Una delegazione del Servizio federale Russo per la Sorveglianza Veterinaria e Fitosanitaria (Rosselkhoznadzor) sarà domani a Chisinau
Il 18 Dicembre 2017 potrebbe essere una data decisiva per l’incremento delle esportazioni di frutta moldava all’estero.

L’Agenzia Nazionale per la Sicurezza Alimentare (ANSA) ha infatti invitato a Chisinau una delegazione del Servizio federale Russo per la Sorveglianza Veterinaria e Fitosanitaria (Rosselkhoznadzor), che ispezionerà le tecnologie di produzione e conservazione della frutta, prima di esprimersi circa l’idoneità o meno all’esportazione sul mercato russo.

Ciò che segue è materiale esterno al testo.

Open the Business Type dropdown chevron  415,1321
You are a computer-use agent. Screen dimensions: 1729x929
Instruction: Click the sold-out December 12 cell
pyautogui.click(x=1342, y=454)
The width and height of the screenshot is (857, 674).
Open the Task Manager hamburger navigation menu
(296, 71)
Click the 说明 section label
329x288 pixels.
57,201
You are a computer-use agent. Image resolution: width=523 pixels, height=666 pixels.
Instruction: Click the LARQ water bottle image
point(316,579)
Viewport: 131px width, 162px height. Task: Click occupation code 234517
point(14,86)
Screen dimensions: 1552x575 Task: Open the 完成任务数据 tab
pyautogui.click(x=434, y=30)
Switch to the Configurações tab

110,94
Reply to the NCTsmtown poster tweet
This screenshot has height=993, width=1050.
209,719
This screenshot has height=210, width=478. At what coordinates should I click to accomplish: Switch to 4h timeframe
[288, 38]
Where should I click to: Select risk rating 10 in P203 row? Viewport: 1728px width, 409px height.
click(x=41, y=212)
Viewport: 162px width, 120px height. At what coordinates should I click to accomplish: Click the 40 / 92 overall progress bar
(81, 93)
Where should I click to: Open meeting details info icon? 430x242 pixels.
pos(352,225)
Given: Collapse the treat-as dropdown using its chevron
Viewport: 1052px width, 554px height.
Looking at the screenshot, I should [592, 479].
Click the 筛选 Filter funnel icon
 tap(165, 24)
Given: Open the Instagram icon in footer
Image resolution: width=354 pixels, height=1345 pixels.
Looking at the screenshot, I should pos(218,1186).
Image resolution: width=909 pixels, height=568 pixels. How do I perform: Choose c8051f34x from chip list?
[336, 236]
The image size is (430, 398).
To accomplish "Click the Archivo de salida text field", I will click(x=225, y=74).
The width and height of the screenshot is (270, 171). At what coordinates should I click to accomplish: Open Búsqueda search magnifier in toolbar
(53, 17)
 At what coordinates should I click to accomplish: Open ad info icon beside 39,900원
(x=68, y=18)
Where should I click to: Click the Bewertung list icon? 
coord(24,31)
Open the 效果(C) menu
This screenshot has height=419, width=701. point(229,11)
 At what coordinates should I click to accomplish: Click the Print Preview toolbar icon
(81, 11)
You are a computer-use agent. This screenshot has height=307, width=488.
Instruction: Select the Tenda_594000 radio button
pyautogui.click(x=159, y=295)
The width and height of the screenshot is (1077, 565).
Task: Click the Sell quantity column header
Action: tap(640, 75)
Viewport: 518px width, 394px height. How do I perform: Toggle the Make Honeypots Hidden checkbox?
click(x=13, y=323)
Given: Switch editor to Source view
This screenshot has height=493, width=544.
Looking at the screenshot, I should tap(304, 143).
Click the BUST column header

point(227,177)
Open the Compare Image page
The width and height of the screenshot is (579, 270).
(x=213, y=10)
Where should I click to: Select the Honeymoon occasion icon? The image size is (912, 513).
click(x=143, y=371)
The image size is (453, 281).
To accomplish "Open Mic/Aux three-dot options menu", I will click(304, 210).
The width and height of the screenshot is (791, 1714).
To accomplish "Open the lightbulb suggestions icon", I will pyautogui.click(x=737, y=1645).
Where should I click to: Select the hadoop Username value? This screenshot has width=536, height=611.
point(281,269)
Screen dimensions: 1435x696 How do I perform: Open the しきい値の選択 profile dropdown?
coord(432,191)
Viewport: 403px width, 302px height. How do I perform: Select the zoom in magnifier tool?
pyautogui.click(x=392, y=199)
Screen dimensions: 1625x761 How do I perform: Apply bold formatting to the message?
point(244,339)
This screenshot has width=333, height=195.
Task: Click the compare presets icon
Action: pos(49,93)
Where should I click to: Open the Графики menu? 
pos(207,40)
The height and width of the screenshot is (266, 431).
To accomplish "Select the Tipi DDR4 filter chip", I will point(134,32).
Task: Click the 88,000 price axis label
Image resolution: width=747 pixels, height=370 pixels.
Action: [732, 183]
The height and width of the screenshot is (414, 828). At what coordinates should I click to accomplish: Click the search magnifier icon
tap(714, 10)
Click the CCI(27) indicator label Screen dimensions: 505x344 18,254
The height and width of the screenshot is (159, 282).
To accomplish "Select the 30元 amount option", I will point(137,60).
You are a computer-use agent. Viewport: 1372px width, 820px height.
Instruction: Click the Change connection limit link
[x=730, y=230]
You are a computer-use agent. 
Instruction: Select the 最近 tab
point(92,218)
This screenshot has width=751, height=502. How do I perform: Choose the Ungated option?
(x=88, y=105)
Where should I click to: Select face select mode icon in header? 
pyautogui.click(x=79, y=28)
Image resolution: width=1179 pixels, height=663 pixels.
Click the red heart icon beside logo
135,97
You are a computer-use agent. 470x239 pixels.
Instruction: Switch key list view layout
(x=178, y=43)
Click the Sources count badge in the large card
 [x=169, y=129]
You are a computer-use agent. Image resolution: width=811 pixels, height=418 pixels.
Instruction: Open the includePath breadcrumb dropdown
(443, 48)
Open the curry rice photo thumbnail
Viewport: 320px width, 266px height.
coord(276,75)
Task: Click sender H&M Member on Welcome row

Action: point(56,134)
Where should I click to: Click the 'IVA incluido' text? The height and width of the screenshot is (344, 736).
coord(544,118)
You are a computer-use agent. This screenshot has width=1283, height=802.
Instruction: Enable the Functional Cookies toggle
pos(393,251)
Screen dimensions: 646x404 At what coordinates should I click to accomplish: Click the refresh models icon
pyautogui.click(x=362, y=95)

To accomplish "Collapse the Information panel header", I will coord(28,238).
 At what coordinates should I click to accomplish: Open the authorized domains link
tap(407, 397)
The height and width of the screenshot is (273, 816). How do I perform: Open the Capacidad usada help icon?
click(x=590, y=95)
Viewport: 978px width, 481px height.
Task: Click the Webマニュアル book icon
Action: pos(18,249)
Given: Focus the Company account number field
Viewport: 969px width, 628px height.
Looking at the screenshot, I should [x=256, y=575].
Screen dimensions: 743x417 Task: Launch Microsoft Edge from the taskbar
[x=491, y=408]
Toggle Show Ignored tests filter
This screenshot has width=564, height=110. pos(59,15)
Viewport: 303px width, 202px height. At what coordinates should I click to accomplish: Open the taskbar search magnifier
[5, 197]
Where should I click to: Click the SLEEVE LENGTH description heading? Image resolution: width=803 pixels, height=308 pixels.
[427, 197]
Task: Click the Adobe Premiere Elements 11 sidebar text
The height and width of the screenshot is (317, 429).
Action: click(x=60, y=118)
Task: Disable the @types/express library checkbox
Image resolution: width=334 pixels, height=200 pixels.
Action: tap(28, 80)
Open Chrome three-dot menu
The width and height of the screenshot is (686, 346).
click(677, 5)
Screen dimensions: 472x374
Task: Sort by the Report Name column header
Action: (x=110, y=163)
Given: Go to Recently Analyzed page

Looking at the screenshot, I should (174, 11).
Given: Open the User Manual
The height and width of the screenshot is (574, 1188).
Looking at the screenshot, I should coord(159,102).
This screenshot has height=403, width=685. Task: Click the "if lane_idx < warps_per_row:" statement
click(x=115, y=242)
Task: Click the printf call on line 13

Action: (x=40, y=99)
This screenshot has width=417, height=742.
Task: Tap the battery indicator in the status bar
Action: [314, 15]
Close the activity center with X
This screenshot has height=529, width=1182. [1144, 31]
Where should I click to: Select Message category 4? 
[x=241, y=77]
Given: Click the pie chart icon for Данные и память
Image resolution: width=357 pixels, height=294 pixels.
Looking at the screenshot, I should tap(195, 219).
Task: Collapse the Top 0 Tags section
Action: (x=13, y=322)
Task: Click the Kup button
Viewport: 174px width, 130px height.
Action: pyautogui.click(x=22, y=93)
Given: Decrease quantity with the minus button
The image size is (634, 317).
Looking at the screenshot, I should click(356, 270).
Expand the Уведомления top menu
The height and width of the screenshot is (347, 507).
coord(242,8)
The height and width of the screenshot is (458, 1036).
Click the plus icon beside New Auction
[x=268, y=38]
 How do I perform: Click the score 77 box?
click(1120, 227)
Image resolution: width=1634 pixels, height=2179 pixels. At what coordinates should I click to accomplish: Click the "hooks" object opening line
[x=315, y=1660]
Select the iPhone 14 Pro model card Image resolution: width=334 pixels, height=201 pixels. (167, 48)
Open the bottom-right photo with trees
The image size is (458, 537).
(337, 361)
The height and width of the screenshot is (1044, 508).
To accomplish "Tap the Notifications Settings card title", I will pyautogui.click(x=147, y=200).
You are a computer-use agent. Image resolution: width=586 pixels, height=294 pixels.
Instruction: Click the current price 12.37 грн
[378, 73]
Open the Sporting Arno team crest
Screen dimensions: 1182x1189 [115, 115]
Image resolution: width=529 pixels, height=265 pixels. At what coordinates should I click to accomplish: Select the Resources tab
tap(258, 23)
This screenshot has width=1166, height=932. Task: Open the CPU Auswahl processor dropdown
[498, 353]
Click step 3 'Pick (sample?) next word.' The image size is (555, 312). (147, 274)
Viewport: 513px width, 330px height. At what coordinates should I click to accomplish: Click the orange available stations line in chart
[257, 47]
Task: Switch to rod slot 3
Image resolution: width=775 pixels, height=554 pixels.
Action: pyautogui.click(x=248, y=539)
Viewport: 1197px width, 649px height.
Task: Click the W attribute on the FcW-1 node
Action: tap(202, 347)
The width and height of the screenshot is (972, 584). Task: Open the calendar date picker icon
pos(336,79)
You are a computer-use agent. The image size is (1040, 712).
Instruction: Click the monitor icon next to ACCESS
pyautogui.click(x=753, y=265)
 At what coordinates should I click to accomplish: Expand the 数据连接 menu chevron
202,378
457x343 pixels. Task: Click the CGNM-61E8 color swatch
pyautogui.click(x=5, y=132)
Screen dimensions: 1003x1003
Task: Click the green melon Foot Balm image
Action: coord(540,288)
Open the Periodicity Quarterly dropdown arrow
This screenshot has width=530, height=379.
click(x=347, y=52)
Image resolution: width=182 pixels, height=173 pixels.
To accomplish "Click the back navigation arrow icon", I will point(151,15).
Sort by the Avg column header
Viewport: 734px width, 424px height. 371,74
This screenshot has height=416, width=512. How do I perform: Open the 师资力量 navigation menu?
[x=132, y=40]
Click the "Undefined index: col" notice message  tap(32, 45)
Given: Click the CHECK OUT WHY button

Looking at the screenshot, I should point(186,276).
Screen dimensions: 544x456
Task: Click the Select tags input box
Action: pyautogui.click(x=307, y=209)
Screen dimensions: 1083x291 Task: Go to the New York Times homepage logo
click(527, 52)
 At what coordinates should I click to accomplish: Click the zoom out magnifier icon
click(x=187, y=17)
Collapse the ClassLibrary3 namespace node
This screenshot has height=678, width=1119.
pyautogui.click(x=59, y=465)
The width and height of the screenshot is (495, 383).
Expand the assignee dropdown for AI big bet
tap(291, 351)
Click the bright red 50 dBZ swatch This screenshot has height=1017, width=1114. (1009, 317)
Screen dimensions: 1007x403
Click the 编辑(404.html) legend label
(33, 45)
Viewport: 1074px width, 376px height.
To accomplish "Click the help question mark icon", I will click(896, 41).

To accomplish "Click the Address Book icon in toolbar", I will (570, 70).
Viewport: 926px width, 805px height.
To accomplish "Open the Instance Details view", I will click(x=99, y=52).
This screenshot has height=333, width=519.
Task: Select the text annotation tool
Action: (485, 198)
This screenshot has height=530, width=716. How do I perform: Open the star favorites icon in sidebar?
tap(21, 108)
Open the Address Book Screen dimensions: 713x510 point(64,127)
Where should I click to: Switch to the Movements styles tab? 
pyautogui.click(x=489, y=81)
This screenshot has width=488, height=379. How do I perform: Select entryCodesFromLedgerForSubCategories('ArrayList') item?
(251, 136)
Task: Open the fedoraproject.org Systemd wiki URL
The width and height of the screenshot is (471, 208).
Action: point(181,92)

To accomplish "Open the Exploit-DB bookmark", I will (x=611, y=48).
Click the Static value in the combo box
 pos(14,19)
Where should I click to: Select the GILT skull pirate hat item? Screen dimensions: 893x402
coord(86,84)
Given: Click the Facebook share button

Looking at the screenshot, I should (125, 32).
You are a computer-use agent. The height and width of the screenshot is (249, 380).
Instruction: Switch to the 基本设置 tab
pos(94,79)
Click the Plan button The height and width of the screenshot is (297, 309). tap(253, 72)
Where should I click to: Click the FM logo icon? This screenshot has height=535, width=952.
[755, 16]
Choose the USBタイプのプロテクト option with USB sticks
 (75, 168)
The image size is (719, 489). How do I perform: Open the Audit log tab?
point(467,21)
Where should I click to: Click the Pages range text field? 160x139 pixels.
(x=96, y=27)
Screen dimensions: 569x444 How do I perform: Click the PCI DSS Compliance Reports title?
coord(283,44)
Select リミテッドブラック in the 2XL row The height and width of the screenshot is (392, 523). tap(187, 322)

L’ultima visita del Rosselkhoznadzor in Moldova risale al 2016, quando ad essere ispezionati furono i vivai di alberi da frutto e talee di vite.
La loro definitiva approvazione significherebbe molto per quegli esportatori di frutta moldavi, per la precisione 264, che hanno chiesto di poter vendere in Russia i loro prodotti.
Si darebbe seguito ai dati sulle esportazioni di frutta dalla Moldova nel resto del mondo, decisamente in aumento da un anno a questa parte.
Da cancellare l’episodio delle 200 tonnellate di prugne e mele moldave cui fu vietata l’esportazione in quanto ritenute contaminate in seguito ai controlli del Rosselkhoznadzor.